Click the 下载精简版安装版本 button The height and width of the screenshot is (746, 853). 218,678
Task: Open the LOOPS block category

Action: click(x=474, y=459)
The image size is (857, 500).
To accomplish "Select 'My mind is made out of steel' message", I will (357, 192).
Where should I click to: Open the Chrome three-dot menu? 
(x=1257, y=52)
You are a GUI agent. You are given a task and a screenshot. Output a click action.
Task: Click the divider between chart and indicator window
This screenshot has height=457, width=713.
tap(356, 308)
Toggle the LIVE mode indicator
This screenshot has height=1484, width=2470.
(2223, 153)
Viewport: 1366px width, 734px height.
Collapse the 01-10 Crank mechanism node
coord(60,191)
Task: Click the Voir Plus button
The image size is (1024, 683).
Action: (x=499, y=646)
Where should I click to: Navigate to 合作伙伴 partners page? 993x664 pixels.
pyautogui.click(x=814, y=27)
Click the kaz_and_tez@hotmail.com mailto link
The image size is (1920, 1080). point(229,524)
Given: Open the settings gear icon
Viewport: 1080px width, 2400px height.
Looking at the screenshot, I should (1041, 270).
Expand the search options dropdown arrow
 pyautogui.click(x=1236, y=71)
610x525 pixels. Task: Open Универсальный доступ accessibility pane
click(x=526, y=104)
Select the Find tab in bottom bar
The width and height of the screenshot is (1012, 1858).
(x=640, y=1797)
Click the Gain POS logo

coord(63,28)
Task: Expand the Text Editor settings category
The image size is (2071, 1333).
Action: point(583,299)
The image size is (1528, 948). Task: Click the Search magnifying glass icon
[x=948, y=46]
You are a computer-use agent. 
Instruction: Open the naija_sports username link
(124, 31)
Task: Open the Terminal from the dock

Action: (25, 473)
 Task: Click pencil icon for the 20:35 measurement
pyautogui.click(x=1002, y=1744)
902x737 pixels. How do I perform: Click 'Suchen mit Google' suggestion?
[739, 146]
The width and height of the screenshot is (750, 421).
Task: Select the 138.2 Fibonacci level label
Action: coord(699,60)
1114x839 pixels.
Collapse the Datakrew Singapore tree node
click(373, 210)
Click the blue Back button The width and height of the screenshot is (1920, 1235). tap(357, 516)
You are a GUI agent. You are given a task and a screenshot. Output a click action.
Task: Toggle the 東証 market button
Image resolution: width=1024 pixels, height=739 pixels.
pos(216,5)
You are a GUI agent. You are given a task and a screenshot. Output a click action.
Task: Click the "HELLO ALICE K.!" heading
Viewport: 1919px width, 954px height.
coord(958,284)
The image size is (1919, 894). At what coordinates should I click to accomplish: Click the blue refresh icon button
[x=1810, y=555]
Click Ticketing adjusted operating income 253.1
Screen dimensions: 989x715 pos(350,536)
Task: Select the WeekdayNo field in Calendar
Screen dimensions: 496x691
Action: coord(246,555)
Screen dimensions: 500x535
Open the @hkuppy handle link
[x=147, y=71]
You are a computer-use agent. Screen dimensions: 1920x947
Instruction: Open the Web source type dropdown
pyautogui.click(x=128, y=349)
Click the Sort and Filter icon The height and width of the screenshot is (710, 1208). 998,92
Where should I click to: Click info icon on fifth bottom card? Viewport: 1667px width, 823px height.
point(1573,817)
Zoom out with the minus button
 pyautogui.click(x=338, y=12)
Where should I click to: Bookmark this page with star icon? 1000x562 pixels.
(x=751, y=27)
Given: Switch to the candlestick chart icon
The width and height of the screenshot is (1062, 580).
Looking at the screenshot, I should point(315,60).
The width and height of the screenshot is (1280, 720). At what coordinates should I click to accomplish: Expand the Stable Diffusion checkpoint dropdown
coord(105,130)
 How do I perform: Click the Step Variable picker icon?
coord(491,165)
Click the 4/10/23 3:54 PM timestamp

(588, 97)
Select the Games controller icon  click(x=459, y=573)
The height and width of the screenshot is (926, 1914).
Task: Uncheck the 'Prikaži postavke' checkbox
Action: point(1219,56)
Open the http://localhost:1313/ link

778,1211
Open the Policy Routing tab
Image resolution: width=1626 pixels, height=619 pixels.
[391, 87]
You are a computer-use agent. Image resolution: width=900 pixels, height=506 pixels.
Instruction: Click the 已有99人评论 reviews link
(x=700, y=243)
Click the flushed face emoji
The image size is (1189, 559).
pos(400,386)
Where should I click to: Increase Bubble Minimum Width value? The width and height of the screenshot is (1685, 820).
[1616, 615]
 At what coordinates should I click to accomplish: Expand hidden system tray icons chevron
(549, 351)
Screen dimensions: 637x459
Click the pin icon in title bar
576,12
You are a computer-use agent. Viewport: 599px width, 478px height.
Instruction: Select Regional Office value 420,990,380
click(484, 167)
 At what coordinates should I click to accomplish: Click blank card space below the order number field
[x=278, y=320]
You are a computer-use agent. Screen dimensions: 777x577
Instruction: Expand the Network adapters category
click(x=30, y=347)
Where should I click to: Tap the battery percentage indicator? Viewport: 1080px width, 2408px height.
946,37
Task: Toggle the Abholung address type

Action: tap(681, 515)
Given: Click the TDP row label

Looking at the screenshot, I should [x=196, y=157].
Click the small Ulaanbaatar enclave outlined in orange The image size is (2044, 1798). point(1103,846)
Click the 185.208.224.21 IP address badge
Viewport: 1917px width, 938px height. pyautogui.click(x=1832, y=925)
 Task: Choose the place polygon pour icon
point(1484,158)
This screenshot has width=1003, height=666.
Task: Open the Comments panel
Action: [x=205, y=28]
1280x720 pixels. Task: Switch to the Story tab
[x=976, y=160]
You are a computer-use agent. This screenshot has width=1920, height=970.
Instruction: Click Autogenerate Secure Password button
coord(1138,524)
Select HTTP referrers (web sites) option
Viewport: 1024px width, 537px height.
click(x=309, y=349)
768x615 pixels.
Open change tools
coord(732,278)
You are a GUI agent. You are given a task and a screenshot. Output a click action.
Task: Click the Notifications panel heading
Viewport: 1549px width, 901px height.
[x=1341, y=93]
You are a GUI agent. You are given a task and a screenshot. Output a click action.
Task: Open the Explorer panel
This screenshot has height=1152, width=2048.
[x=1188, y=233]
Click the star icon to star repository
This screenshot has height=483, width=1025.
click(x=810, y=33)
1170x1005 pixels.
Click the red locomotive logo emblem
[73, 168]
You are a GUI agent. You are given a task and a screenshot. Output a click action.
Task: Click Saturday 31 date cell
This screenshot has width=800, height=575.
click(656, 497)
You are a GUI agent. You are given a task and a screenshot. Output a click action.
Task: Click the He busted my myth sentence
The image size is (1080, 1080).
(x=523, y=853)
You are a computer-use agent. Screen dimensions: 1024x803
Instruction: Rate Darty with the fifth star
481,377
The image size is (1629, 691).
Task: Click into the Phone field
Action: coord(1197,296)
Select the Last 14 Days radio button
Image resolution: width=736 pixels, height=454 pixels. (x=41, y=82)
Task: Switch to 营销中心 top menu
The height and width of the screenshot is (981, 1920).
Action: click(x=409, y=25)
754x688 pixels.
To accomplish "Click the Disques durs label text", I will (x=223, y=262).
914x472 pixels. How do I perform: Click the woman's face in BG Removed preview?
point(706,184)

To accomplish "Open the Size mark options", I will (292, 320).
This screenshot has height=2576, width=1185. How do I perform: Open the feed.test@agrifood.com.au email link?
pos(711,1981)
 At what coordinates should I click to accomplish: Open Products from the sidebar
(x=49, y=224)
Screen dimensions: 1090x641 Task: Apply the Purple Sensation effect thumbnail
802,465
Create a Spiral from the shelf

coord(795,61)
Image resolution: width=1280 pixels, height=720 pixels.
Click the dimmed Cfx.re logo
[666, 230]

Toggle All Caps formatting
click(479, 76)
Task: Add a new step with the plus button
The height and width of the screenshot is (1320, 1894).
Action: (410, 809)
* * * * *
Exercise: Reproduce all of the entries above verbatim, line for line.

Problem solution:
Click the 下载精简版安装版本 button The height and width of the screenshot is (746, 853). 218,678
Task: Open the LOOPS block category

Action: click(x=474, y=459)
The image size is (857, 500).
To accomplish "Select 'My mind is made out of steel' message", I will (357, 192).
Where should I click to: Open the Chrome three-dot menu? 
(x=1257, y=52)
You are a GUI agent. You are given a task and a screenshot. Output a click action.
Task: Click the divider between chart and indicator window
This screenshot has height=457, width=713.
tap(356, 308)
Toggle the LIVE mode indicator
This screenshot has height=1484, width=2470.
(2223, 153)
Viewport: 1366px width, 734px height.
Collapse the 01-10 Crank mechanism node
coord(60,191)
Task: Click the Voir Plus button
The image size is (1024, 683).
Action: (x=499, y=646)
Where should I click to: Navigate to 合作伙伴 partners page? 993x664 pixels.
pyautogui.click(x=814, y=27)
Click the kaz_and_tez@hotmail.com mailto link
The image size is (1920, 1080). point(229,524)
Given: Open the settings gear icon
Viewport: 1080px width, 2400px height.
Looking at the screenshot, I should (1041, 270).
Expand the search options dropdown arrow
 pyautogui.click(x=1236, y=71)
610x525 pixels. Task: Open Универсальный доступ accessibility pane
click(x=526, y=104)
Select the Find tab in bottom bar
The width and height of the screenshot is (1012, 1858).
(x=640, y=1797)
Click the Gain POS logo

coord(63,28)
Task: Expand the Text Editor settings category
The image size is (2071, 1333).
Action: point(583,299)
The image size is (1528, 948). Task: Click the Search magnifying glass icon
[x=948, y=46]
You are a computer-use agent. 
Instruction: Open the naija_sports username link
(124, 31)
Task: Open the Terminal from the dock

Action: (25, 473)
 Task: Click pencil icon for the 20:35 measurement
pyautogui.click(x=1002, y=1744)
902x737 pixels. How do I perform: Click 'Suchen mit Google' suggestion?
[739, 146]
The width and height of the screenshot is (750, 421).
Task: Select the 138.2 Fibonacci level label
Action: coord(699,60)
1114x839 pixels.
Collapse the Datakrew Singapore tree node
click(373, 210)
Click the blue Back button The width and height of the screenshot is (1920, 1235). tap(357, 516)
You are a GUI agent. You are given a task and a screenshot. Output a click action.
Task: Toggle the 東証 market button
Image resolution: width=1024 pixels, height=739 pixels.
pos(216,5)
You are a GUI agent. You are given a task and a screenshot. Output a click action.
Task: Click the "HELLO ALICE K.!" heading
Viewport: 1919px width, 954px height.
coord(958,284)
The image size is (1919, 894). At what coordinates should I click to accomplish: Click the blue refresh icon button
[x=1810, y=555]
Click Ticketing adjusted operating income 253.1
Screen dimensions: 989x715 pos(350,536)
Task: Select the WeekdayNo field in Calendar
Screen dimensions: 496x691
Action: coord(246,555)
Screen dimensions: 500x535
Open the @hkuppy handle link
[x=147, y=71]
You are a computer-use agent. Screen dimensions: 1920x947
Instruction: Open the Web source type dropdown
pyautogui.click(x=128, y=349)
Click the Sort and Filter icon The height and width of the screenshot is (710, 1208). 998,92
Where should I click to: Click info icon on fifth bottom card? Viewport: 1667px width, 823px height.
point(1573,817)
Zoom out with the minus button
 pyautogui.click(x=338, y=12)
Where should I click to: Bookmark this page with star icon? 1000x562 pixels.
(x=751, y=27)
Given: Switch to the candlestick chart icon
The width and height of the screenshot is (1062, 580).
Looking at the screenshot, I should point(315,60).
The width and height of the screenshot is (1280, 720). At what coordinates should I click to accomplish: Expand the Stable Diffusion checkpoint dropdown
coord(105,130)
 How do I perform: Click the Step Variable picker icon?
coord(491,165)
Click the 4/10/23 3:54 PM timestamp

(588, 97)
Select the Games controller icon  click(x=459, y=573)
The height and width of the screenshot is (926, 1914).
Task: Uncheck the 'Prikaži postavke' checkbox
Action: point(1219,56)
Open the http://localhost:1313/ link

778,1211
Open the Policy Routing tab
Image resolution: width=1626 pixels, height=619 pixels.
[391, 87]
You are a computer-use agent. Image resolution: width=900 pixels, height=506 pixels.
Instruction: Click the 已有99人评论 reviews link
(x=700, y=243)
Click the flushed face emoji
The image size is (1189, 559).
pos(400,386)
Where should I click to: Increase Bubble Minimum Width value? The width and height of the screenshot is (1685, 820).
[1616, 615]
 At what coordinates should I click to accomplish: Expand hidden system tray icons chevron
(549, 351)
Screen dimensions: 637x459
Click the pin icon in title bar
576,12
You are a computer-use agent. Viewport: 599px width, 478px height.
Instruction: Select Regional Office value 420,990,380
click(484, 167)
 At what coordinates should I click to accomplish: Click blank card space below the order number field
[x=278, y=320]
You are a computer-use agent. Screen dimensions: 777x577
Instruction: Expand the Network adapters category
click(x=30, y=347)
Where should I click to: Tap the battery percentage indicator? Viewport: 1080px width, 2408px height.
946,37
Task: Toggle the Abholung address type

Action: tap(681, 515)
Given: Click the TDP row label

Looking at the screenshot, I should [x=196, y=157].
Click the small Ulaanbaatar enclave outlined in orange The image size is (2044, 1798). point(1103,846)
Click the 185.208.224.21 IP address badge
Viewport: 1917px width, 938px height. pyautogui.click(x=1832, y=925)
 Task: Choose the place polygon pour icon
point(1484,158)
This screenshot has width=1003, height=666.
Task: Open the Comments panel
Action: [x=205, y=28]
1280x720 pixels. Task: Switch to the Story tab
[x=976, y=160]
You are a computer-use agent. This screenshot has width=1920, height=970.
Instruction: Click Autogenerate Secure Password button
coord(1138,524)
Select HTTP referrers (web sites) option
Viewport: 1024px width, 537px height.
click(x=309, y=349)
768x615 pixels.
Open change tools
coord(732,278)
You are a GUI agent. You are given a task and a screenshot. Output a click action.
Task: Click the Notifications panel heading
Viewport: 1549px width, 901px height.
[x=1341, y=93]
You are a GUI agent. You are given a task and a screenshot. Output a click action.
Task: Open the Explorer panel
This screenshot has height=1152, width=2048.
[x=1188, y=233]
Click the star icon to star repository
This screenshot has height=483, width=1025.
click(x=810, y=33)
1170x1005 pixels.
Click the red locomotive logo emblem
[73, 168]
You are a GUI agent. You are given a task and a screenshot. Output a click action.
Task: Click Saturday 31 date cell
This screenshot has width=800, height=575.
click(656, 497)
You are a GUI agent. You are given a task and a screenshot. Output a click action.
Task: Click the He busted my myth sentence
The image size is (1080, 1080).
(x=523, y=853)
You are a computer-use agent. Screen dimensions: 1024x803
Instruction: Rate Darty with the fifth star
481,377
The image size is (1629, 691).
Task: Click into the Phone field
Action: coord(1197,296)
Select the Last 14 Days radio button
Image resolution: width=736 pixels, height=454 pixels. (x=41, y=82)
Task: Switch to 营销中心 top menu
The height and width of the screenshot is (981, 1920).
Action: click(x=409, y=25)
754x688 pixels.
To accomplish "Click the Disques durs label text", I will (x=223, y=262).
914x472 pixels. How do I perform: Click the woman's face in BG Removed preview?
point(706,184)

To accomplish "Open the Size mark options", I will (292, 320).
This screenshot has height=2576, width=1185. How do I perform: Open the feed.test@agrifood.com.au email link?
pos(711,1981)
 At what coordinates should I click to accomplish: Open Products from the sidebar
(x=49, y=224)
Screen dimensions: 1090x641 Task: Apply the Purple Sensation effect thumbnail
802,465
Create a Spiral from the shelf

coord(795,61)
Image resolution: width=1280 pixels, height=720 pixels.
Click the dimmed Cfx.re logo
[666, 230]

Toggle All Caps formatting
click(479, 76)
Task: Add a new step with the plus button
The height and width of the screenshot is (1320, 1894).
Action: (410, 809)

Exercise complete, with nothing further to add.